20 Year Market Graph to Feb 2009 VANCOUVER, B.C. – February 3, 2009 – The first month of 2009 saw a continued reduction in the number of homes listed for sale in Greater Vancouver, while sales volumes in January were the lowest for that month since the early 1980s.

The Real Estate Board of Greater Vancouver (REBGV) reports that sales of detached, attached and apartment properties declined 58.1 per cent in January 2009 to 762 from the 1,819 sales recorded in January 2008.

New listings for detached, attached and apartment properties declined 20.9 per cent to 3,700 in January 2009 compared to January 2008, when 4,675 new units were listed. Total active listings in Greater Vancouver currently sit at 13,966, down nearly 6,000 listings from October 2008.

Overall residential benchmark prices, as calculated by the MLSLink Housing Price Index®, declined 10.9 per cent to $489,007 between Januarys 2008 and 2009.

“Home sales and consumer confi dence are at a low point at the moment, but the long-term strength and security of our housing market are beyond the reach of the economic clouds of today,” Dave Watt, REBGV president said.

“Today’s short-term conditions are creating long-term opportunities. Buying opportunities have not been this strong in a decade, with low interest rates, broad selection and more affordable prices,” Watt said.

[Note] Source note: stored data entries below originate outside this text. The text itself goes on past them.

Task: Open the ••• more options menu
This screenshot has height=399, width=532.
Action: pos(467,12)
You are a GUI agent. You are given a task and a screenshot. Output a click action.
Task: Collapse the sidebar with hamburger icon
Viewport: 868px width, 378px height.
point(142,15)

Sales of detached properties declined 54.4 per cent to 292 from the 641 detached sales recorded during the same period in 2008. The benchmark price for detached properties declined 11.2 per cent to $659,638 in January 2009 compared to $742,490 January 2008.

Sales of apartment properties in January 2009 declined 58 per cent to 361, compared to 860 sales in January 2008. The benchmark price of an apartment property declined 11.6 per cent to $334,602 compared to $378,336 in January 2008.

Attached property sales in January 2009 were down 65.7 per cent to 109, compared with the 318 sales in January 2008. The benchmark price of an attached unit declined 8.1 per cent to $425,309 compared to $462,627 in January 2008.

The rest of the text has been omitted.